The following guidelines were developed to help convince people to avoid ever having to act in self defense, because of the enormous legal risks and physical dangers involved. Read some books. Take some classes, the best medicine. Learn more. A gun is not a talisman that protects you, it’s a tool you have to know how and when to properly use.

  1. If you ever shoot in self defense you must then defend yourself against execution for murder.
  2. When you drop the hammer you are cashing in your life savings for your lawyer’s retainer. Avoid this unless your life depends on it.
  3. It’s always better to avoid a gunfight than to win one.
  4. If innocent life doesn’t immediately depend on it, don’t shoot.
    And if it does, don’t miss.
If everyone can carry a gun, won’t random violence increase?

If you’ll recall, that argument was made when we started issuing permits in 1994, and it turned out to be false.

It’s been made in every state that has adopted a discreet-carry permit program, and it turned out to be little more than fear mongering or paranoia. People who irrationally fear firearms may suffer from a debilitating medical condition, hoplophobia, and may need to seek treatment.

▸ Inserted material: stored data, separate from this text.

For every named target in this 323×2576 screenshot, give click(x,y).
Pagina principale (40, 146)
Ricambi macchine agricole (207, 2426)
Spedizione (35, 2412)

The random-violence fear was voiced loudly when Arizona introduced discreetly carried firearms in eateries in 2009 and it turned out to be false.

It was made when make-believe gun-free zones were eliminated in National Parks in February and nothing happened. It was made again when make-believe gun-free zones were eliminated in state and municipal parks, and like all previous chicken-little-type fears, it was a myth. Those recurrent fears are strongly indicative of hoplophobic behavior.

The idea that law-abiding adults become homicidal if they can discreetly (or openly) keep and bear arms is abject nonsense and it’s way past time for the media to come to grips with that reality. Why would the media want to falsely scare the public?

In Arizona, only law-abiding adults can discreetly keep and bear arms under the new law. Only law-abiding adults can openly carry firearms in Arizona, under law in place since statehood in 1912. Be careful not to conflate criminal misuse of firearms, with the normal, routine, safe and honorable carriage and use of firearms by the citizenry. Be particularly careful about spreading phobic-based fear in places where news should appear.

If you’re afraid that someone with a gun will suddenly snap and go crazy, then people really ought to train and arm themselves. Next question please.